STATED EXERCISE 1 — Reproduce the records verbatim, starting at their first line and ending at the line that contains "pos(321,400)", including both of those lines.
STATED EXERCISE 2 — Carry on the passage about the Product Discovery Model from the point where it stops.

PASSAGE —
* Start *
The Product Discovery Model
The Product Discovery Model is an alternative to the Internal Startup Model for inventing digital consumer products, designed to address many of its shortcomings. The Product Discovery Model reframes the tactical purpose of the innovation work from building new products to reducing uncertainty about product/market fit. The shift in perspective is not new: Eric Reis popularized the paradigm shift from building to learning in his book Lean Startup, which has become a mass movement in product management. If you are familiar with his approach, you can think of the Product Discovery Model as Lean Startup tailored for the risk/return portfolio mentality of corporate investments. Startups generally think of innovation as a do-or-die pursuit of any kind of product/market fit within reach, whereas corporations need to think of innovation as a calculated way to change the course of the business through a process of optimizing risk/return in a curated portfolio of product options. Each product option has the potential to transport the business somewhere it wants to go that the normal, rational process of product optimization cannot reach quickly or incrementally.
As uncertainty in one innovation idea is reduced through a process of validation, the evaluation of the product option is updated in an iterative process until we are comfortable with either discarding it or investing in it. You can think of the process as a matrix with a classical product funnel as rows, and a discovery funnel as columns. Certainty increases from top left to bottom right.
Another way to think of it is that the Product Discovery Model takes the stance that it’s best to assume that the Trough of Sorrow is inevitable and lethal, and thus every new product’s immediate objective is how to shorten its sojourn there. (The Trough of Sorrow, a term introduced by Paul Graham as a joke at dinner, is that floundering period in every innovation’s life where plan meets elusive reality; very few products ever make it through and, because of the culture clash of innovation, it’s particularly deadly in traditional corporations.)
Always Be Pitching
The Product Discovery Model encourages us to imagine the product as an ideal Product Pitch that’s updated like a journal. The Product Pitch is a complete summary of the product and its market fit, with each proposition tagged for level of certainty. Each step going from left to right and top to bottom results in an update to the Product Pitch, making it more and more accurate and reliable, up until the point where we decide to discard the idea or invest it in fully.
Unlike a traditional product or business plan, the Product Pitch is meant to be aspirational and involve some hand-waving at the start of the process; too much initial confidence and precision is suspicious, unless it is backed up by evidence from a very similar product (as might be the case for a product clone). Progress is measured by how much ‘validated learning’ (to use Eric Reis’s phrase) is poured into the Product Pitch as you work your way down the product funnel.
Product Pitch Components
- Personas: Who for (persona, market segment), how many potential users, and how addressable? (Total Addressable Market or TAM)
- Benefits: What are the product benefits and how important to users? (the effect of solving the problem / the job to be done / the progress to be made)
- Features: How are the benefits achieved? (description of the solution, such that both a lay person and engineer could understand how it produces the effect that generates the benefits)
- Positioning: What is the competitive position? (value relative to all relevant alternatives, including people who don’t use the product category — the coveted non-consumers category)
- Resources: Level of effort to get to market with an MVP? (resources, time, money)
* End *
SUPPLIED DATA —
* Start *
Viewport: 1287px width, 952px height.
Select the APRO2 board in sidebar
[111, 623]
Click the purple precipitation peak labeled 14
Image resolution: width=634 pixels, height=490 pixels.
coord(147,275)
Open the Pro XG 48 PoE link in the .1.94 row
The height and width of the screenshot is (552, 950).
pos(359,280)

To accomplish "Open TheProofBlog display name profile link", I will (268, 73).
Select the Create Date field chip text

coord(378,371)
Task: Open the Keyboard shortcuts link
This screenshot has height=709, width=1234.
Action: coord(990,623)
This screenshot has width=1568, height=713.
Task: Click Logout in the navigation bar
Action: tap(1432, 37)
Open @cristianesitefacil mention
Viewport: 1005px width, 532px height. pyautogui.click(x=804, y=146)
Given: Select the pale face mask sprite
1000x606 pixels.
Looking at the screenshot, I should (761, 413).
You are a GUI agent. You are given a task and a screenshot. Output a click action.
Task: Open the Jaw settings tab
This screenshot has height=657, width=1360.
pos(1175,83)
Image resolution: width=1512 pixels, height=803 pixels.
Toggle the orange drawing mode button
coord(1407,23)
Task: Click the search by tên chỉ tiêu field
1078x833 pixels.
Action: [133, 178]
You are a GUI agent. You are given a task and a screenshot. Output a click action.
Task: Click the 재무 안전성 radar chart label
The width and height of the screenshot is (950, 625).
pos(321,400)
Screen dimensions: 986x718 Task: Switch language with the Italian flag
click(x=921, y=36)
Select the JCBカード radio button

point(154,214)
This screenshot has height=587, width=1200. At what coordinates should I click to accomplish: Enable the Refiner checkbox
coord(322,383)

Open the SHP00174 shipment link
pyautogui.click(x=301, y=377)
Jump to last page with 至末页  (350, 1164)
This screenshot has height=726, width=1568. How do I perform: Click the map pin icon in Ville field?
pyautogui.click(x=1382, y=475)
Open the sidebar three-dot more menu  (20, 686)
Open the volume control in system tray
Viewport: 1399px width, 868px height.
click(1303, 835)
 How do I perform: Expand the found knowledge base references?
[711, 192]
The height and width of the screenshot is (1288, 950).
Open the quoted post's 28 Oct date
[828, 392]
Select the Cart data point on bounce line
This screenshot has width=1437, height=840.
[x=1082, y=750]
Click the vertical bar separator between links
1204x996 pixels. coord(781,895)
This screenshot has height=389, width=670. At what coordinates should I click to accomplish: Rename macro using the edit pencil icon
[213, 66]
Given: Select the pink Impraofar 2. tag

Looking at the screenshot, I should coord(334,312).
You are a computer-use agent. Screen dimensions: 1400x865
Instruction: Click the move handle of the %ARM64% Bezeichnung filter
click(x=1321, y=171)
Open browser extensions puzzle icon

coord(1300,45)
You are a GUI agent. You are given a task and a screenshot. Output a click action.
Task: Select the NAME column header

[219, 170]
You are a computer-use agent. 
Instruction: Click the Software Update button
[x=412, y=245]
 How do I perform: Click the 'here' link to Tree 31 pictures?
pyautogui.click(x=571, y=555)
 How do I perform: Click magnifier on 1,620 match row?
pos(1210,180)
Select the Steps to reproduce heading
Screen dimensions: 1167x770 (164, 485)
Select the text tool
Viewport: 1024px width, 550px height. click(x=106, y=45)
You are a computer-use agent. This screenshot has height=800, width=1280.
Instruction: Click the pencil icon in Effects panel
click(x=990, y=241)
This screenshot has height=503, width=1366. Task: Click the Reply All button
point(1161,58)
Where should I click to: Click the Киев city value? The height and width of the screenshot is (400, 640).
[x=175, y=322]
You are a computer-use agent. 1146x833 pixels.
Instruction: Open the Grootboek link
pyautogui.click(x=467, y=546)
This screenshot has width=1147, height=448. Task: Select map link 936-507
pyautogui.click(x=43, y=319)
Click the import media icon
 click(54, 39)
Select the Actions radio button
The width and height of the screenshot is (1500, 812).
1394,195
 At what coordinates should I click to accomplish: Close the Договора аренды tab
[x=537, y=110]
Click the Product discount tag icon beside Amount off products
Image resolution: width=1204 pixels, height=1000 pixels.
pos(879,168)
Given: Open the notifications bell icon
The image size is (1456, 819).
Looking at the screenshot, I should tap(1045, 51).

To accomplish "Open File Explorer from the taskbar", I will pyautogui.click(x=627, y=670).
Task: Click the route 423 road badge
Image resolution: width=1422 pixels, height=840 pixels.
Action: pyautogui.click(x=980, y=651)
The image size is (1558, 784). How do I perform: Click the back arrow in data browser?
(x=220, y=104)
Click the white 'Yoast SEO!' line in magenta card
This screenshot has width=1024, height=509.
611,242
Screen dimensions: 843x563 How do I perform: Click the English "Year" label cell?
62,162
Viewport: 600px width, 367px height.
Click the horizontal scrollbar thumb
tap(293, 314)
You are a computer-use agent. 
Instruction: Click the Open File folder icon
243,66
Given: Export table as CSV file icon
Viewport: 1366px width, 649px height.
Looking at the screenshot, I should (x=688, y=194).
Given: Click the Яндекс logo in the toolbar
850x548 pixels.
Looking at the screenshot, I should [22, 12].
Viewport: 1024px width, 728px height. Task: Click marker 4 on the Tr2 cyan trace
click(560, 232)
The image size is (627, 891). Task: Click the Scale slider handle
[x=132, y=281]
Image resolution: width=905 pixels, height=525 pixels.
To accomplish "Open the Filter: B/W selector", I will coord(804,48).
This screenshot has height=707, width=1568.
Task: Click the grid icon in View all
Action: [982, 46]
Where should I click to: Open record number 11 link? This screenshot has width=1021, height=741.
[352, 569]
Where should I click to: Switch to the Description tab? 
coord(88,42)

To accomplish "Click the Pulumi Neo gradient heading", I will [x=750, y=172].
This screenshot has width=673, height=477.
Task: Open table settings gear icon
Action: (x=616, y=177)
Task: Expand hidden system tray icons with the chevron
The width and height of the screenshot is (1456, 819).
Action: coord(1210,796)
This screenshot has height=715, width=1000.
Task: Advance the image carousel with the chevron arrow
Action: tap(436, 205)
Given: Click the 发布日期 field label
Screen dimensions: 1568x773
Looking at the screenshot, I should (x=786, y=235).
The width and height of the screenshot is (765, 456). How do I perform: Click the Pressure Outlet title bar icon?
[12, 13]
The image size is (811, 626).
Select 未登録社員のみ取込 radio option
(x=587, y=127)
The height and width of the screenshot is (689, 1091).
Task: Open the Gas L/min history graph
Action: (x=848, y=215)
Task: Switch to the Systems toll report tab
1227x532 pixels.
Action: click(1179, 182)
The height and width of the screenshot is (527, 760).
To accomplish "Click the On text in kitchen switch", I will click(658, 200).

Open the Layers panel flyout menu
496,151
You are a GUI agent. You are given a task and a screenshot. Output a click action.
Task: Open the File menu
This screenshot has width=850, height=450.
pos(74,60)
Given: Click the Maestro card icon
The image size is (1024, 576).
* End *
EXERCISE ANSWER 1 —
Viewport: 1287px width, 952px height.
Select the APRO2 board in sidebar
[111, 623]
Click the purple precipitation peak labeled 14
Image resolution: width=634 pixels, height=490 pixels.
coord(147,275)
Open the Pro XG 48 PoE link in the .1.94 row
The height and width of the screenshot is (552, 950).
pos(359,280)

To accomplish "Open TheProofBlog display name profile link", I will (268, 73).
Select the Create Date field chip text

coord(378,371)
Task: Open the Keyboard shortcuts link
This screenshot has height=709, width=1234.
Action: coord(990,623)
This screenshot has width=1568, height=713.
Task: Click Logout in the navigation bar
Action: tap(1432, 37)
Open @cristianesitefacil mention
Viewport: 1005px width, 532px height. pyautogui.click(x=804, y=146)
Given: Select the pale face mask sprite
1000x606 pixels.
Looking at the screenshot, I should (761, 413).
You are a GUI agent. You are given a task and a screenshot. Output a click action.
Task: Open the Jaw settings tab
This screenshot has height=657, width=1360.
pos(1175,83)
Image resolution: width=1512 pixels, height=803 pixels.
Toggle the orange drawing mode button
coord(1407,23)
Task: Click the search by tên chỉ tiêu field
1078x833 pixels.
Action: [133, 178]
You are a GUI agent. You are given a task and a screenshot. Output a click action.
Task: Click the 재무 안전성 radar chart label
The width and height of the screenshot is (950, 625).
pos(321,400)

EXERCISE ANSWER 2 —
- Marketing: How are new users acquired, for what cost?
- Retention: How are users retained, through what reactivation mechanisms and marketing channels?
- Revenue: How is revenue generated?
- Overall Value — state full value proposition a) for users & b) your business (ARPU, ROI)
The Minimum Viable Product
A note on the complexity of Innovation products. Innovation products should always be “Minimum Viable Products” (MVPs). This cannot be emphasized enough, but it is easier said than done. Think back to the early versions of entrants in almost any new product category and consider their level of complexity: Facebook was a way to find out who you are connected to on campus; Instagram was a camera photo filters app; Snapchat was a disappearing photo messaging app; Google was a search engine based on the conceptually simple Page Rank algorithm. Nearly all successful innovative apps start life with a very simple focus on one thing and evolve from there. Simplicity is what made it easy for them to gain adoption and evolve rapidly. Most of the apps mentioned above are now so complex and presuppose such vast networks of user adoption that if they were launched now in their current relatively bloated state, they would almost certainly fail.
But it’s not so easy to figure out the minima – it’s the kind of thing that will seem obvious to everyone in retrospect but will involve explorations down blind alleys chasing concepts that in retrospect will seem stupid. If the product is a success, this period in its history will be quietly rewritten to conform better to a hero genius myth of divine inspiration (does anyone remember or care that Twitter or Slack were accidental by-products of official failures?) This process is almost never appreciated (it’s very meta, hardly perceived as a process at all, more like accidental history or fate). But it is an essential ingredient in the product discovery process whether we see it or not. An advantage of the Product Discovery Model is that it makes this history explicit.
The Product Funnel & the Importance of Sequence
The Product Funnel is the causal sequence of outputs that make up the functioning of a successful digital consumer product.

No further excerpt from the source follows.